The Federal vs. California Gap: Why It Matters
If you buy $200,000 in equipment in 2024:
|
Federal |
California |
|
|
Section 179 deduction |
Up to $1,220,000 limit |
Up to $25,000 |
|
Bonus depreciation |
60% of remainder |
None |
|
Regular MACRS |
On remaining balance |
Full MACRS on all |
|
Taxable income impact |
Much lower |
Much higher |
This gap is normal, it just means your federal and California tax liability won't mirror each other in equipment-heavy years. Your NCO advisor tracks these differences and accounts for them at tax time.
What You Need to Do
Your job is straightforward: make sure every asset purchase is recorded in your books with the correct amount, date, and description. Your NCO advisor handles:
- Assigning the correct MACRS class
- Deciding how much Section 179 to take (based on your income picture)
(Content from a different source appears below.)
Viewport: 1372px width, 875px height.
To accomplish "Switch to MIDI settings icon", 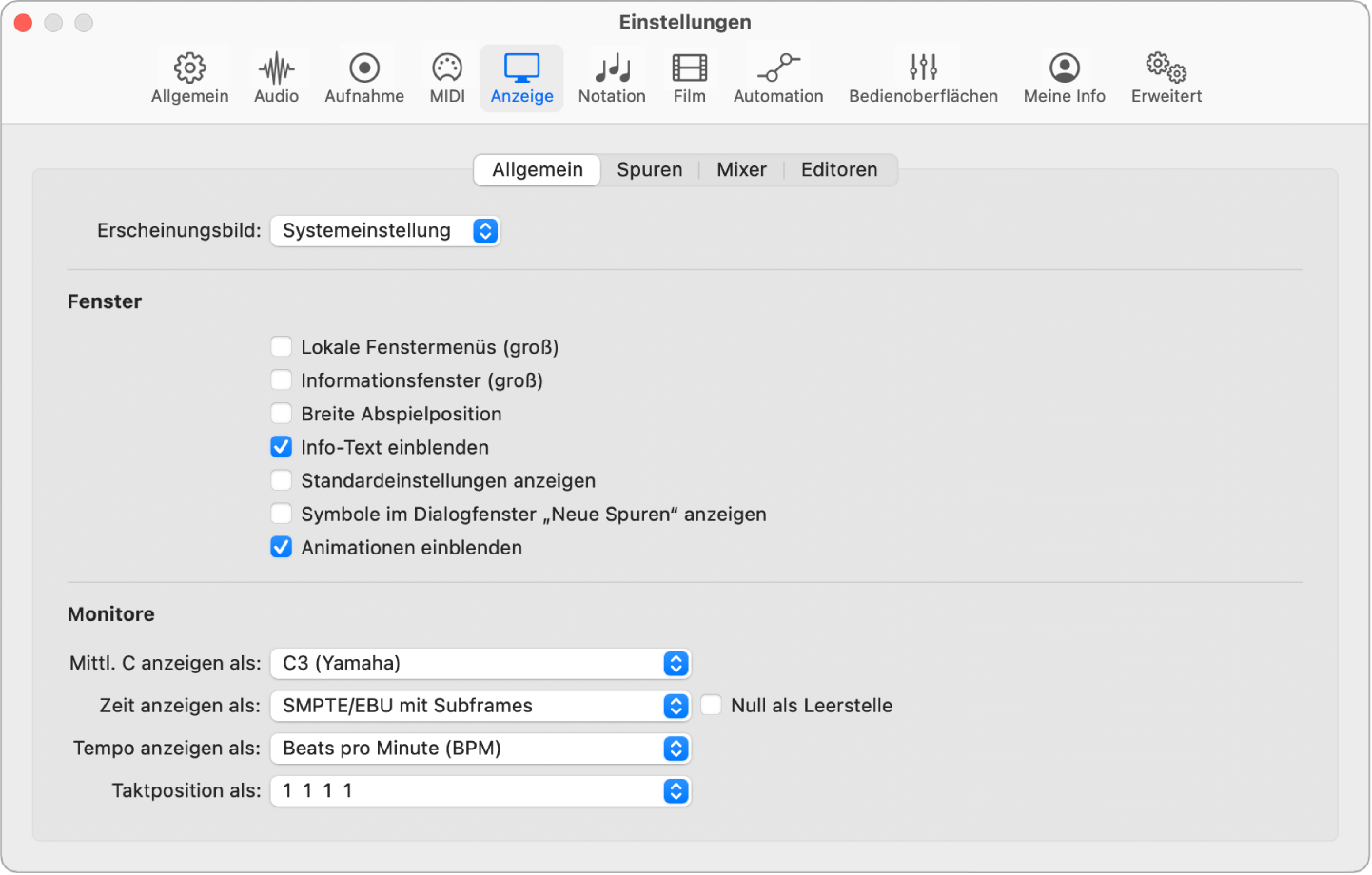I will (x=447, y=78).
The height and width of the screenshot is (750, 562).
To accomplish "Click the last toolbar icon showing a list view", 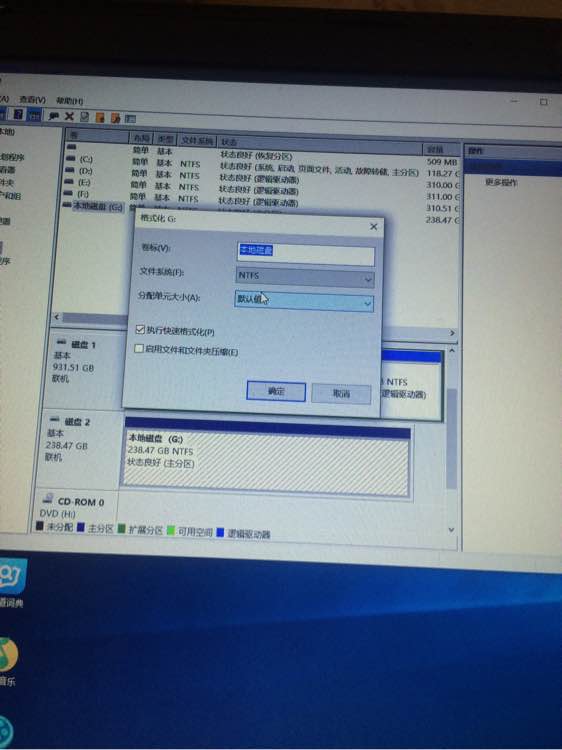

- Applying bonus depreciation where beneficial
- Reconciling the federal vs. California differences
FAQ
Do I choose between MACRS, Section 179, and bonus depreciation?
Your NCO advisor makes that call based on your income and tax strategy. Often they're combined, Section 179 may cover part of a purchase, bonus depreciation covers more, and regular MACRS handles the rest.
Does depreciation apply to land?
No. Land cannot be depreciated because it doesn't wear out. Only the building and improvements on the land are depreciable.
What happens when I sell a depreciated asset?
When you sell an asset, you may trigger depreciation recapture, the IRS taxes back the depreciation deductions you previously took, at ordinary income rates (up to 25% for real property). Your NCO advisor will calculate this as part of the sale.
Does California ever give me a break on depreciation?
California allows the same MACRS rates as federal, just without Section 179 over $25,000 and without bonus depreciation. Over the full life of an asset, you'll deduct the same total amount; California just spreads it out more slowly.
Is depreciation optional?
For Section 179 and bonus depreciation, yes, you can elect out. For MACRS, the IRS requires you to claim the allowable depreciation (or reduce your asset's basis as if you did). Your NCO advisor will advise on whether electing out of accelerated deductions makes sense for your situation.